In 2006, during a study-abroad year in England, I took a semester-long seminar dedicated to Ulysses. We moved slowly and methodically, reading one section of the great book every week. At some point I was up in my professor's office hours, talking about a presentation I had given on the Laestrygonians episode. He was young and Northern Irish, with dyed blond hair, and sometimes we'd see him at concerts around London. I noticed he barely had any novels in his office, and asked him why. "Ever since I read Ulysses," he said, "I never really wanted to read any other fiction." Joyce's book had so challenged him — and yet so rewarded his persistence — that he felt let down by everything else he read.

Ask anyone who has played through and beaten one of the Souls games what it felt like to play another video game in the weeks afterward. They feel minor, silly, unserious — a stupid hobby. I haven't thought the same way about most big console games since I first played Demon's Souls in 2010. At best, they feel like amuse-bouche.

Yeats famously wrote that "The fascination of what's difficult / Has dried the sap out of my veins, and rent / Spontaneous joy and natural content / Out of my heart." His subject was the modernist preoccupation with formal difficulty, and the way it had limited his imagination as a poet. Every time you die in the Dark Souls games, you lose your humanity and turn into what the games call a "Hollow." You become green and sunken; dried out and sapless. It's a wonderful visual metaphor for the act of playing Dark Souls itself, and for the accommodation that people have always had to make to approach difficult art — books, films, records, games, etc. You set aside your subjectivity, your spontaneity, your humanity, and you accept a rigorous method. In exchange, you gain access to something genuinely new; some knowledge, some way of seeing the world and your place in it. At the end, you get back your perspective, made better. You will look differently at "natural" content, I guarantee that.

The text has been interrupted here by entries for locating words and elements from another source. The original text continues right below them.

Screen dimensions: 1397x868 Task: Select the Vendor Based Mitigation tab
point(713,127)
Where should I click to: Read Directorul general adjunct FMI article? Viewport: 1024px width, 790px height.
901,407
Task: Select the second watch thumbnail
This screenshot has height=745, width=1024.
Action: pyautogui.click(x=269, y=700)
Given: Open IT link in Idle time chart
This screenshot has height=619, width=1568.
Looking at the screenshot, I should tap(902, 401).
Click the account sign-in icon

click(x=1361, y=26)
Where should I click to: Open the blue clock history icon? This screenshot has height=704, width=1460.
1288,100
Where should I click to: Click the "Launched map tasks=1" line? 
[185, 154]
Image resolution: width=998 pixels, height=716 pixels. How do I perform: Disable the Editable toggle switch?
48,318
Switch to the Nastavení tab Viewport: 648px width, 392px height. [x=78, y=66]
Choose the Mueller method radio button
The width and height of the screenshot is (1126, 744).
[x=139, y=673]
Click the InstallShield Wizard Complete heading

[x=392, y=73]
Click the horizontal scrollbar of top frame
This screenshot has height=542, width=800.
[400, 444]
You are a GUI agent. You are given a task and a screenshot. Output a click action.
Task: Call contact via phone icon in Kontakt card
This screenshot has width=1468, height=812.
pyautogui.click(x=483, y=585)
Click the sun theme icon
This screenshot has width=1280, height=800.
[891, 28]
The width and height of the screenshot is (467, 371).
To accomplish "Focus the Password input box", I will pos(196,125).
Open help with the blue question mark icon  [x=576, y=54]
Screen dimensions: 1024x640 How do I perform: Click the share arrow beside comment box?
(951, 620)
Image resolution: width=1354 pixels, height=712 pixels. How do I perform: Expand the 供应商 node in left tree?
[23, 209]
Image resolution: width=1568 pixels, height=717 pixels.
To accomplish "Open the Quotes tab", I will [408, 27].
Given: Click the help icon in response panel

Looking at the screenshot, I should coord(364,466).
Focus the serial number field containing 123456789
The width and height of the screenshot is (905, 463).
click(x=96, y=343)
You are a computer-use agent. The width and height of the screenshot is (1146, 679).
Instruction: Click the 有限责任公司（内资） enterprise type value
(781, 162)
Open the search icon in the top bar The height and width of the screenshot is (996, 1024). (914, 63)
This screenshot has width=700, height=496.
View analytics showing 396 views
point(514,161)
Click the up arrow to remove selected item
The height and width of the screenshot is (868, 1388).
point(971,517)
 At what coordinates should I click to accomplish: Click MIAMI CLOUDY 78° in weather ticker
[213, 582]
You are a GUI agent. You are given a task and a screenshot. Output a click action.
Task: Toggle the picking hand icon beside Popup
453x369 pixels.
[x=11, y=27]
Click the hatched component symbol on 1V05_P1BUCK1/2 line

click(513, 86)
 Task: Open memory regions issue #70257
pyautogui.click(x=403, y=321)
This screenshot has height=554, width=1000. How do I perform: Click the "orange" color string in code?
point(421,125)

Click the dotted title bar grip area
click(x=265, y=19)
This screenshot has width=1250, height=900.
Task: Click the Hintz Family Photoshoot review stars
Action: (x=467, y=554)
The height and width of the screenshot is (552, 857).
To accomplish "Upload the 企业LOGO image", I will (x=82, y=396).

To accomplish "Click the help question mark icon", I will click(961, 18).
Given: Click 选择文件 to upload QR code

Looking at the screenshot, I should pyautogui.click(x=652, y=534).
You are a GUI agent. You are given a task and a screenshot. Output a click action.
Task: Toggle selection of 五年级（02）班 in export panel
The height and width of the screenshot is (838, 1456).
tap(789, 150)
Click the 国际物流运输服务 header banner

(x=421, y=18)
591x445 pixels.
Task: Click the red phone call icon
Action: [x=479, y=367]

As you play a Souls game, if you're online, you frequently encounter ghostly forms moving through the world. These are other actual human players. You are watching other humans set aside their lives and go about the same great challenge as you. You can see them die, learn from their mistakes, and sometimes help them or be helped (or hurt) in even more direct ways. You quite literally gloss the game for each other, explore its meaning together, pick out its nuances. It's like one giant, mostly egoless seminar for an incredibly difficult text.

Over the past few days, I've been asking friends and co-workers to think of contemporary entertainment — books, movies, television shows, records — that are both mass-market and require an extraordinary amount of dedication, of patience, of attention. Some of the usual suspects came up: 2666, Twin Peaks (hardly contemporary), Yeezus. And yet none of these feels right. The way the devoted move through the Souls games is so granular, so slow, and so rigorous, that it feels nearly academic. And maybe that's the best way to think of the people who really submit to these games: They're like the Ph.D. students of gaming, and they pay for the privilege. They've removed themselves from the feedback loop of contemporary pop culture in the pursuit of a rarer pleasure.

And how remarkable is that? Right now there are thousands and thousands of humans who are actively struggling, together, with a piece of art that flouts every impulse of our entertainment culture in 2014, on the suspicion that rigorous engagement with a cultural product can yield enormous rewards. And for that, it might even be worth breaking a sweat.